Einmal habe ich sie als stiller Passagier an einem Montag in der kleinen Challenger der Bundesregierung begleitet, und ihr Regierungssprecher, ich glaube, es war noch Ulrich Wilhelm, fragte sie zur Begrüßung, was sie denn am Wochenende gemacht habe. Sie habe sich mit ihrem Mann zusammen einen DVD-Player gekauft und DVDs mit Louis de Funès geschaut. Sie habe herausfinden wollen, wie man mit aufgekratzten Franzosen umgehen muss. Nicolas Sarkozy war gerade französischer Präsident geworden.
Der große Reiz
Meine persönliche Schlüsselszene mit Angela Merkel spielt auch in der kleinen Challenger. Genau genommen sind es zwei Szenen. Das eine Mal, es ging zu Jean-Claude Juncker nach Luxemburg, sagte ich zu Beginn des Gespräches, ich hätte auch Fragen meiner Frau mitgebracht. "Okay, dann bitte erst mal die Fragen Ihrer Frau", sagte sie. "Warum machen Sie das?", lautete eine in schnörkelloser Schönheit. Und sie antwortete, dass sie eine große Freude daran habe und dabei empfinde, Menschen, in dem Fall große Politiker und Staatenlenker, in einer Sachfrage dorthin zu bekommen, "wo ich sie haben möchte". Und an dem Tag, an dem ihr das keine Freude mehr bereite, "höre ich auf".

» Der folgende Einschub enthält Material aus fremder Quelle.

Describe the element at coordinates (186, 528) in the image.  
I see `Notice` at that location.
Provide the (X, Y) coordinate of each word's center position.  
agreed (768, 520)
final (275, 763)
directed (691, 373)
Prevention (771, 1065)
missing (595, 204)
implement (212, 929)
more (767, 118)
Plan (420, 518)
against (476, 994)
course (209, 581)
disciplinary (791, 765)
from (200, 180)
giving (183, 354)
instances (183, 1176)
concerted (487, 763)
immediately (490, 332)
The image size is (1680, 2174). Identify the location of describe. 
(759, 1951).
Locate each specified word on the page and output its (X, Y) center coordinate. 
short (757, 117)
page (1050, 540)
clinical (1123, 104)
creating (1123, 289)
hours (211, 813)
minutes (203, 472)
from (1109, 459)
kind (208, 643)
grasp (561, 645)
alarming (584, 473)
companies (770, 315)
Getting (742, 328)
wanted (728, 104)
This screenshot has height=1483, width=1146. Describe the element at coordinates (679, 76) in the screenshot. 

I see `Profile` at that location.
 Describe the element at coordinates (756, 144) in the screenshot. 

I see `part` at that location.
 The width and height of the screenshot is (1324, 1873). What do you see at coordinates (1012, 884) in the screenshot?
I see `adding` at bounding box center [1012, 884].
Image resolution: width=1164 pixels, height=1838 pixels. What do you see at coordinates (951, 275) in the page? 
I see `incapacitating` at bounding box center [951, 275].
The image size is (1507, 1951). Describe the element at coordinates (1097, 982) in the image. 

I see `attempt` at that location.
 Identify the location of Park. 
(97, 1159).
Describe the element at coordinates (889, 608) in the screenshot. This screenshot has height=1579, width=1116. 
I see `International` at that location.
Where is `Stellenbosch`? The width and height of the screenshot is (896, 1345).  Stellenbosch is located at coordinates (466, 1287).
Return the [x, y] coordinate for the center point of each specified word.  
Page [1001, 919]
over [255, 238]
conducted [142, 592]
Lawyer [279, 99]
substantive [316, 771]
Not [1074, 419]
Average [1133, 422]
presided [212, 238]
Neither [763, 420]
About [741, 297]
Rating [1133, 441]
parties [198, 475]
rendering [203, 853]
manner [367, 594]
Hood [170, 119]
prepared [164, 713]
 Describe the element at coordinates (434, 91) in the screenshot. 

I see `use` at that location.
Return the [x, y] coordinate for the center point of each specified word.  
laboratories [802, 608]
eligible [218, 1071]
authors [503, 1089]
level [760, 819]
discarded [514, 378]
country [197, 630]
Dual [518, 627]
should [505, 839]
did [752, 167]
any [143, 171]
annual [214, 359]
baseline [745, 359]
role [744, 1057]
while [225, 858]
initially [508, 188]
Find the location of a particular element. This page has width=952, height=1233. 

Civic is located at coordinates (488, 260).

Einige Jahre später habe ich ihr von dieser Begebenheit in einem ähnlichen Gespräch erzählt. "DAS habe ich Ihnen gesagt?", fragte sie beinahe bestürzt. Ich glaube nicht erst seither, dass diese Freude am Schach mit Menschen tatsächlich der Wesenskern der Angela Merkel als Ausnahmepolitikerin ist und auch ihre Faszination bei den Beobachtern ausgemacht hat.
Ob auf diese Weise in der Sache immer das Richtige herauskam, darüber kann man streiten. Aber das tun wir dann bei nächster Gelegenheit, wenn im November ihre Memoiren herauskommen. Da muss dann auch wieder Kritik möglich sein. Sie wird nötig sein. Denn, wir lassen uns alle gerne überraschen, bisher jedenfalls ist Angela Merkel nicht durch übertriebene Selbstkritik aufgefallen. Aber dazu dann mehr im Herbst. Für heute nihil nisi bene.